WHAT IS REQUIRED
Please render the lines of the listing below as a Markdown table with the columns Row and Line, giving each line a row number and skipping blank lines. Begin at the line that contains "What do you see at coordinates (636, 527)", continue through the end of the listing, and leave the pictures out.

——————————

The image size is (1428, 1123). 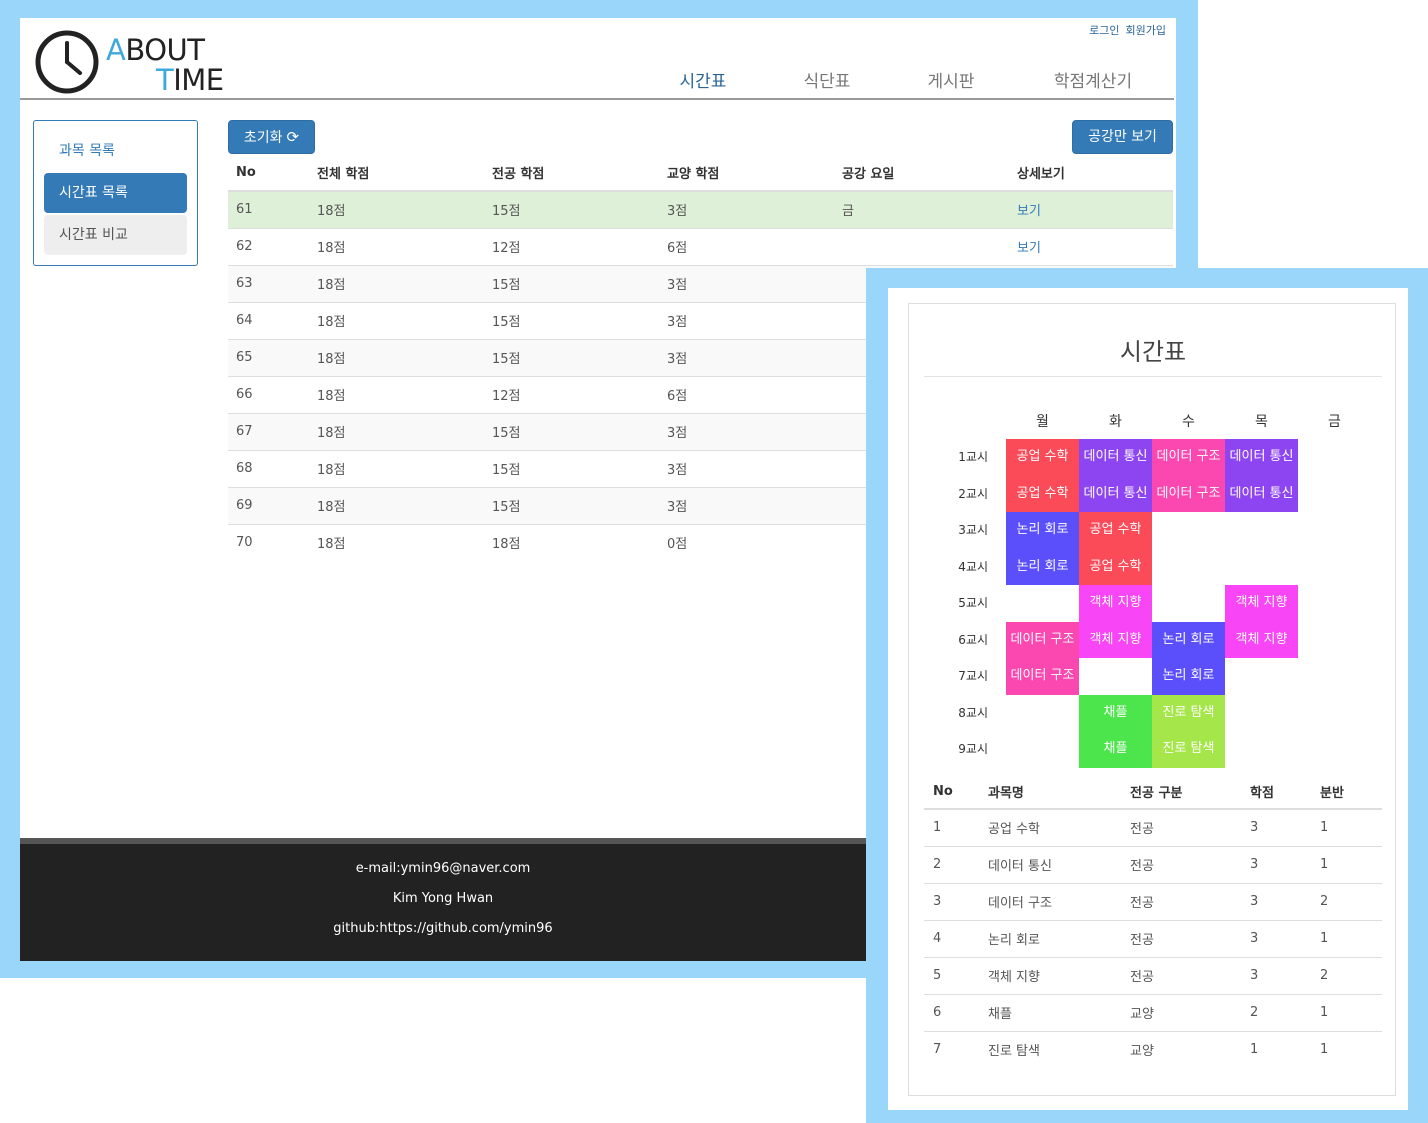 What do you see at coordinates (973, 640) in the screenshot?
I see `period-label: 6교시` at bounding box center [973, 640].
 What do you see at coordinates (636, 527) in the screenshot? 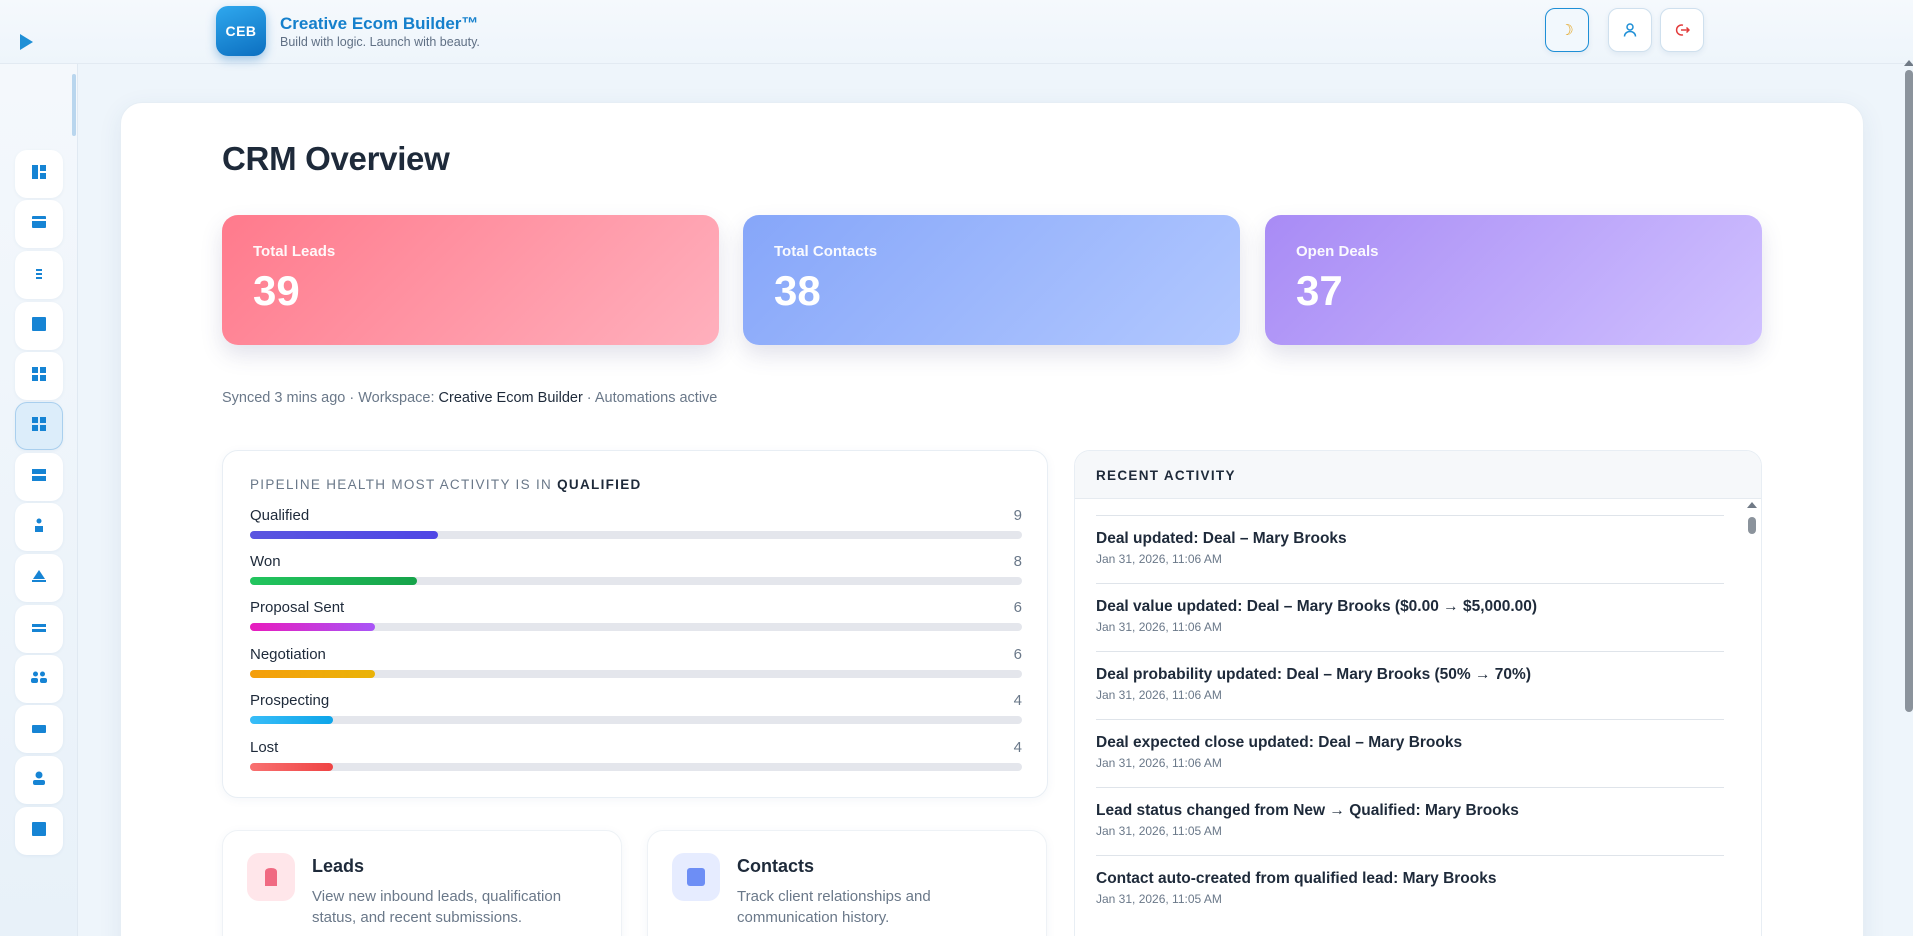
I see `pipeline-stage-row: Qualified 9` at bounding box center [636, 527].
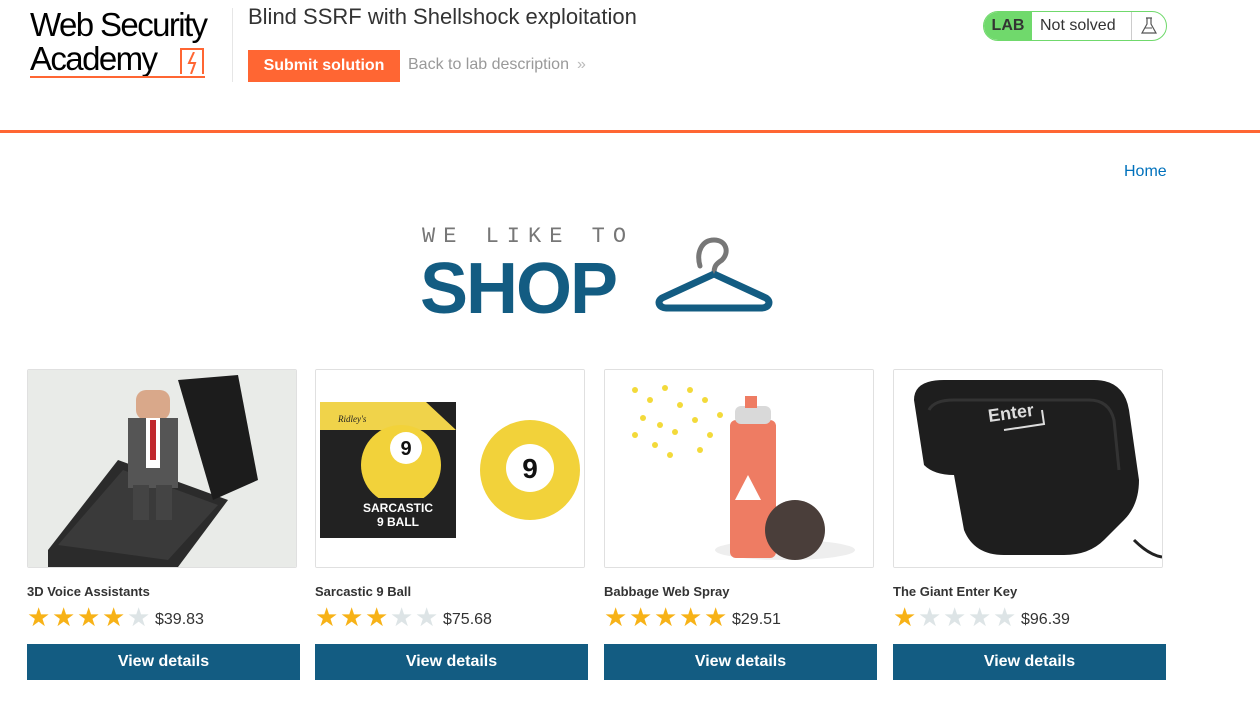 This screenshot has width=1260, height=701. Describe the element at coordinates (94, 58) in the screenshot. I see `logo-text-line2: Academy` at that location.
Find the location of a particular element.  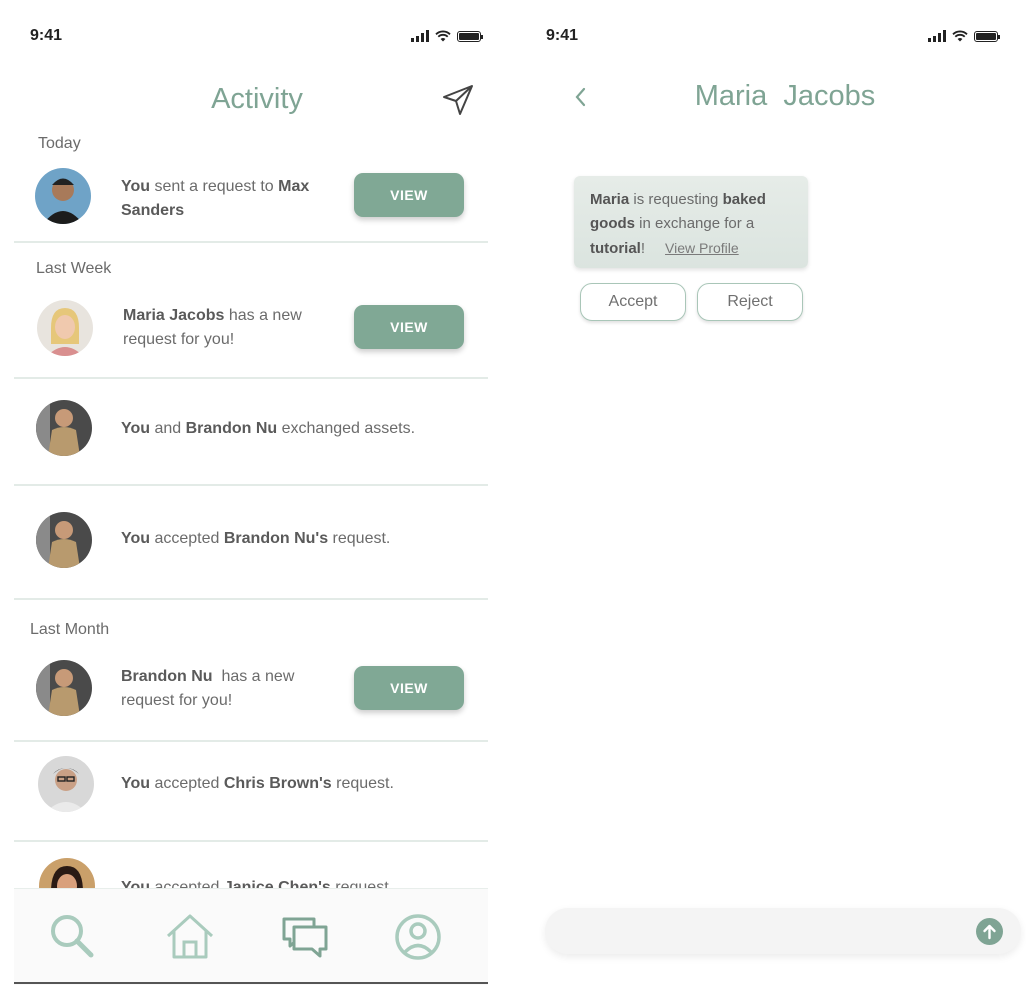

chevron-left-icon is located at coordinates (581, 97).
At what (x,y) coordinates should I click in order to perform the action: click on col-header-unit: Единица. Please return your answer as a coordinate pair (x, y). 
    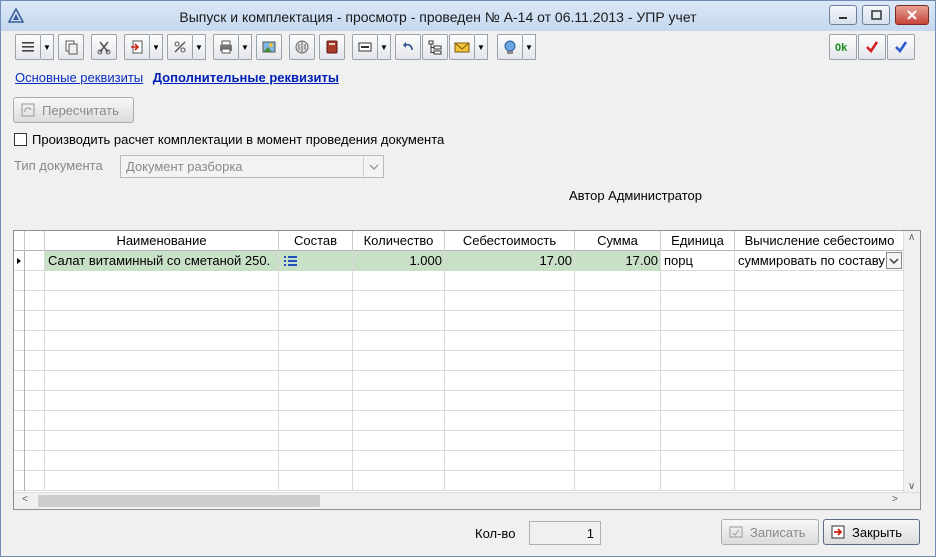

——————————

YOUR RESPONSE
| Row | Line |
|---|---|
| 1 |  What do you see at coordinates (636, 527) in the screenshot?  |
| 2 | I see `pipeline-stage-row: Qualified 9` at bounding box center [636, 527]. |
| 3 |  This screenshot has width=1260, height=701. Describe the element at coordinates (94, 58) in the screenshot. I see `logo-text-line2: Academy` at that location. |
| 4 | Find the location of a particular element.   |
| 5 | chevron-left-icon is located at coordinates (581, 97). |
| 6 | At what (x,y) coordinates should I click in order to perform the action: click on col-header-unit: Единица. Please return your answer as a coordinate pair (x, y).  |